START Data under study

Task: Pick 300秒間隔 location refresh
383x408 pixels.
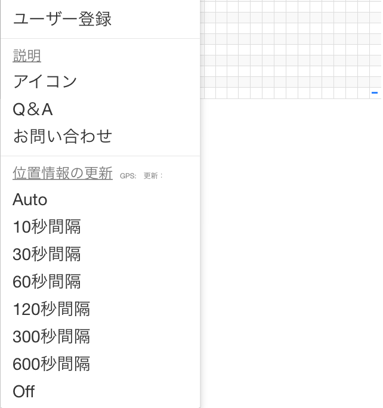Action: 51,336
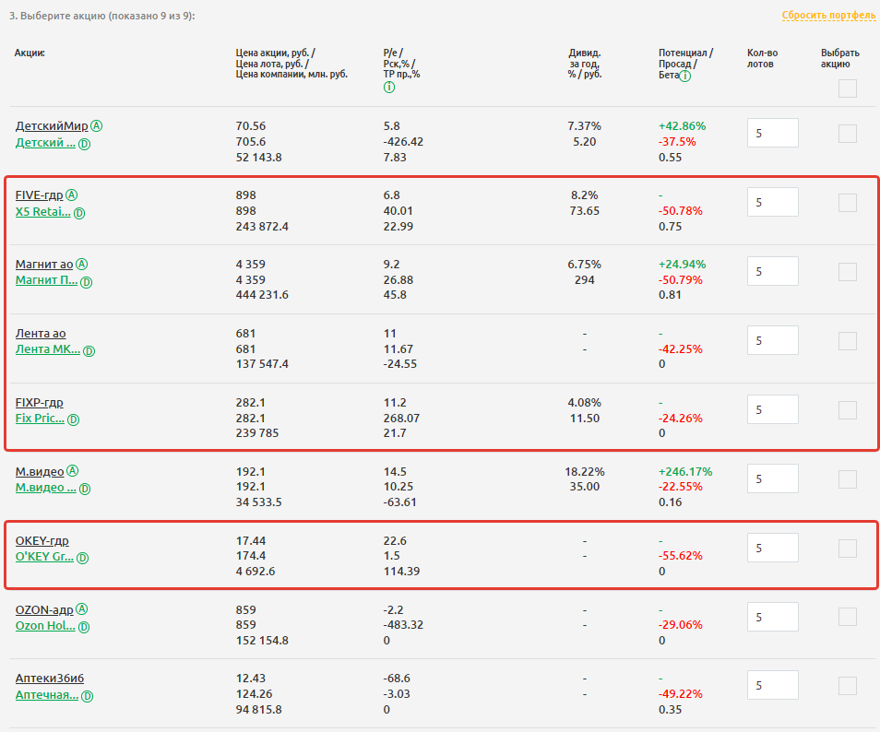Image resolution: width=880 pixels, height=732 pixels.
Task: Open the info icon under P/e column header
Action: [388, 88]
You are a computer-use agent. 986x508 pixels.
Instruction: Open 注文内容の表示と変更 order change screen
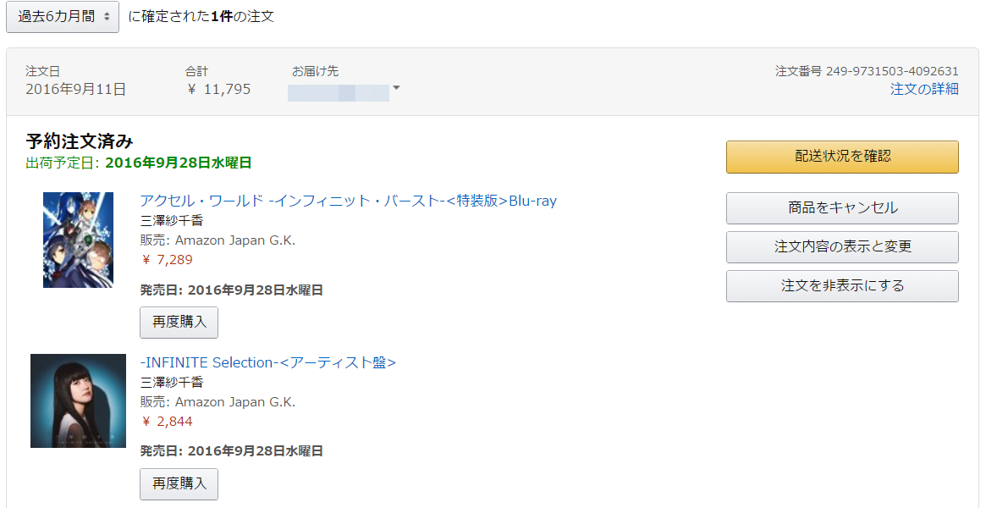(841, 247)
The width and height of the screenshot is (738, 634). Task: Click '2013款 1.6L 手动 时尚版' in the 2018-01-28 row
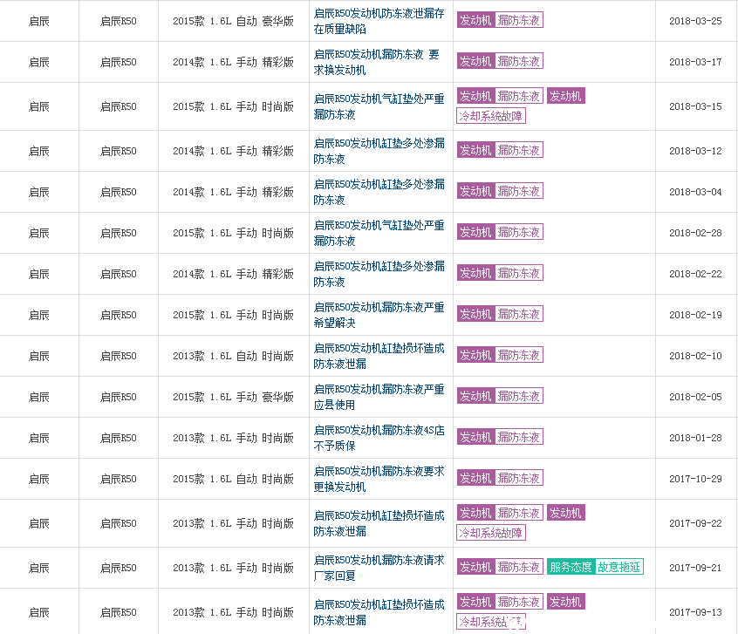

END Data under study

A verbatim copy of the listing, with all pictures removed, is required.

_Your response_
Task: Pick 300秒間隔 location refresh
383x408 pixels.
Action: 51,336
Image resolution: width=880 pixels, height=732 pixels.
Task: Open the info icon under P/e column header
Action: [388, 88]
You are a computer-use agent. 986x508 pixels.
Instruction: Open 注文内容の表示と変更 order change screen
(841, 247)
The width and height of the screenshot is (738, 634). Task: Click '2013款 1.6L 手动 时尚版' in the 2018-01-28 row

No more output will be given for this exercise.